What you are asked to do: Return, unchanged, the lines of the data below from the line with "How do I perform: Click the Win" to the line with "Looking at the screenshot, I should [x=105, y=142].", both included.

--- begin Source material ---

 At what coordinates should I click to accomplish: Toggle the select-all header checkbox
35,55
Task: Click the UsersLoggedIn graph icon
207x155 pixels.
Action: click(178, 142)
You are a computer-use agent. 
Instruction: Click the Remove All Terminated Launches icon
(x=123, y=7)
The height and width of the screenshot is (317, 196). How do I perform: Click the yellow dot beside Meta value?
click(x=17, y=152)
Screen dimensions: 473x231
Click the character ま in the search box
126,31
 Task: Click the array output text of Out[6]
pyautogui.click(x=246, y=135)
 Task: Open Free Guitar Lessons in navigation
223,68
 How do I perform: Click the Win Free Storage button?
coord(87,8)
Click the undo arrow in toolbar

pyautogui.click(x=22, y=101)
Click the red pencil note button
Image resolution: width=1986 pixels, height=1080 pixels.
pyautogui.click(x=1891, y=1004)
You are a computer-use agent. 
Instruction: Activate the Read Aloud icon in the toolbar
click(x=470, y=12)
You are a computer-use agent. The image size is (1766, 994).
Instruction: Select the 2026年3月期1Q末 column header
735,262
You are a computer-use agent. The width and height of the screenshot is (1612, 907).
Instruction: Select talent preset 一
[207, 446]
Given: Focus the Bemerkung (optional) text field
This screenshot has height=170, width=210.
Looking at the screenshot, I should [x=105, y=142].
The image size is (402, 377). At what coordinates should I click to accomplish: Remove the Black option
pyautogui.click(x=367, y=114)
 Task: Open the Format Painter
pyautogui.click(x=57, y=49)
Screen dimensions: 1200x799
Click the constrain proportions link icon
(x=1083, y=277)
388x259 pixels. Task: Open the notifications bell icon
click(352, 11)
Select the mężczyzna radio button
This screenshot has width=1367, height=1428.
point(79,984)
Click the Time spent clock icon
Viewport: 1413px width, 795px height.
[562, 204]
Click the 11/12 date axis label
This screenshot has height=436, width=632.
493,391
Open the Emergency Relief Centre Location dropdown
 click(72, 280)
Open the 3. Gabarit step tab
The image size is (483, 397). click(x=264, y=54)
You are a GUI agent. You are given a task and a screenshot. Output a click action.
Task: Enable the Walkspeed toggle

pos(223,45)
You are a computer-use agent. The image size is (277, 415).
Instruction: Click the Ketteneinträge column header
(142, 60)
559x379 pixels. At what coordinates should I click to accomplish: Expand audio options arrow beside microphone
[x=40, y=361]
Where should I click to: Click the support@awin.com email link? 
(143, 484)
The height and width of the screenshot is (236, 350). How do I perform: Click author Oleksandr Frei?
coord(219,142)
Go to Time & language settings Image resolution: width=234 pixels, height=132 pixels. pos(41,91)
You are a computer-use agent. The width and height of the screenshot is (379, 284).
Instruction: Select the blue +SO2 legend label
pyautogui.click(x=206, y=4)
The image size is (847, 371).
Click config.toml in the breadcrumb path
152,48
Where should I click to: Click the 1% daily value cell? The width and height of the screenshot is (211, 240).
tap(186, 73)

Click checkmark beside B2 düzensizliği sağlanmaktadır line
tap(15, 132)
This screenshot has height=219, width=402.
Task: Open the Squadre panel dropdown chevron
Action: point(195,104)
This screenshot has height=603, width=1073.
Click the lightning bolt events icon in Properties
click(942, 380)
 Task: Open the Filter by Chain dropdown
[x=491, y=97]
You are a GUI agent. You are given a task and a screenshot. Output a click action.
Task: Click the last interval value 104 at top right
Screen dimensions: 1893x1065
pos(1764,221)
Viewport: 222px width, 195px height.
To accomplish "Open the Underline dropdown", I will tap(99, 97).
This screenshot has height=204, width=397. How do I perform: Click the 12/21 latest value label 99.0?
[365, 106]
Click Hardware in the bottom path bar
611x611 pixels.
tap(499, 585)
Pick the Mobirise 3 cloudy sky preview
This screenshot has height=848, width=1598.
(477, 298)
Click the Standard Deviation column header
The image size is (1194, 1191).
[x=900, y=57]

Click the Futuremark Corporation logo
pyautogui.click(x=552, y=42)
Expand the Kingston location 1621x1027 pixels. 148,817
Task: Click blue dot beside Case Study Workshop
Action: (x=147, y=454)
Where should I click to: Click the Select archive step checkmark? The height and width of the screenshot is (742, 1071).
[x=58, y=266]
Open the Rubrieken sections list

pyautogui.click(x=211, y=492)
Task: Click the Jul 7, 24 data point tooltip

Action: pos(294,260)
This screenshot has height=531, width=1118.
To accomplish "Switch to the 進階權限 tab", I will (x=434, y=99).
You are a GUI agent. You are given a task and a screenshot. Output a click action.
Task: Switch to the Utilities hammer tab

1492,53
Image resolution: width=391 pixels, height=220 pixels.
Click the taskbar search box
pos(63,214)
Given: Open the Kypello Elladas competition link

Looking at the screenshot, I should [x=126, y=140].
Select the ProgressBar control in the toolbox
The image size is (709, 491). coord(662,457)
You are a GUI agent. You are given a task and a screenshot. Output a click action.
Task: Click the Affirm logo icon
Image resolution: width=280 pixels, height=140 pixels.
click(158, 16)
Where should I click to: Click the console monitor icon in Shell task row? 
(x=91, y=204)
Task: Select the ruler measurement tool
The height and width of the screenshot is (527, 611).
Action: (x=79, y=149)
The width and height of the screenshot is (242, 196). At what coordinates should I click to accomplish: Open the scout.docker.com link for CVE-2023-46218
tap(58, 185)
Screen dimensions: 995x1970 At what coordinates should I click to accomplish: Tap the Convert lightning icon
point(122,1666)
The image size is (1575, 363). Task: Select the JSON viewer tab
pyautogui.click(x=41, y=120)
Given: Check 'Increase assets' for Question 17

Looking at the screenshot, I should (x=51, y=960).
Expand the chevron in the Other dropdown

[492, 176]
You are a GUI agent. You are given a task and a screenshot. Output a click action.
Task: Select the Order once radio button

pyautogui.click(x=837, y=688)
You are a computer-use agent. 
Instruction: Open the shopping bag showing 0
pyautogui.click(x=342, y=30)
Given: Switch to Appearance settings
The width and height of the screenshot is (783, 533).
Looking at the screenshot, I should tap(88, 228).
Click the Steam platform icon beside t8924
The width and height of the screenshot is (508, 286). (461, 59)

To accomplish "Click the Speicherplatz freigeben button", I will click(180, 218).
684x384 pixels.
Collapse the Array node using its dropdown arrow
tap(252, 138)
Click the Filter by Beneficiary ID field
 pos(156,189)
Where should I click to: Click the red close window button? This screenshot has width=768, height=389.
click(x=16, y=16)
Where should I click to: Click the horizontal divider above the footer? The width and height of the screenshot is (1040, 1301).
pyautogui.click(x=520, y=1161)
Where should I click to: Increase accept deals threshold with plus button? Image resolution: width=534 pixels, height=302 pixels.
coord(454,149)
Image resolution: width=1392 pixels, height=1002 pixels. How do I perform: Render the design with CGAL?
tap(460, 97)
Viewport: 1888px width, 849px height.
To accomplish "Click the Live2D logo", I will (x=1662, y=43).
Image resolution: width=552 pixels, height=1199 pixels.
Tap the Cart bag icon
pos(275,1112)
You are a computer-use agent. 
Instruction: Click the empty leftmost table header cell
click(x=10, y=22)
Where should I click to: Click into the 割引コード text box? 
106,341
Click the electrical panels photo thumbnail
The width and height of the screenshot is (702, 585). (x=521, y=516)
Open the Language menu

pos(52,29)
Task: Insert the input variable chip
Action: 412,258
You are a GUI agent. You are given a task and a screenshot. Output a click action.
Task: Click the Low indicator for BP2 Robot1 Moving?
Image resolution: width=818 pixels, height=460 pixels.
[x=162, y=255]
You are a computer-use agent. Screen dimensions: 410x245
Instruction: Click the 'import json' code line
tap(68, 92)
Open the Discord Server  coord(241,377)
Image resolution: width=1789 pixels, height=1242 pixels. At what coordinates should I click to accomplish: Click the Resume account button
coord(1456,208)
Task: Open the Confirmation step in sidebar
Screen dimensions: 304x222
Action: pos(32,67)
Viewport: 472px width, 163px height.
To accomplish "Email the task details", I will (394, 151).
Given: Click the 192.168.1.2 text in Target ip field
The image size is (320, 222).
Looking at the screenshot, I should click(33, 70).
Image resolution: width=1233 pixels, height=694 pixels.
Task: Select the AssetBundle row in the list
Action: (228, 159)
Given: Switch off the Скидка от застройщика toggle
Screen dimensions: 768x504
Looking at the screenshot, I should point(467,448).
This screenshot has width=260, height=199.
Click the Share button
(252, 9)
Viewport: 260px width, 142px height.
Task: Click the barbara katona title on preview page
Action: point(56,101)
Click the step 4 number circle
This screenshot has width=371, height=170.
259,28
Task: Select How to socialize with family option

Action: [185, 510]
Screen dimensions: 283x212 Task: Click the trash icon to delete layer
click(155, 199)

--- end Source material ---

Solution:
 How do I perform: Click the Win Free Storage button?
coord(87,8)
Click the undo arrow in toolbar

pyautogui.click(x=22, y=101)
Click the red pencil note button
Image resolution: width=1986 pixels, height=1080 pixels.
pyautogui.click(x=1891, y=1004)
You are a computer-use agent. 
Instruction: Activate the Read Aloud icon in the toolbar
click(x=470, y=12)
You are a computer-use agent. The image size is (1766, 994).
Instruction: Select the 2026年3月期1Q末 column header
735,262
You are a computer-use agent. The width and height of the screenshot is (1612, 907).
Instruction: Select talent preset 一
[207, 446]
Given: Focus the Bemerkung (optional) text field
This screenshot has height=170, width=210.
Looking at the screenshot, I should [x=105, y=142].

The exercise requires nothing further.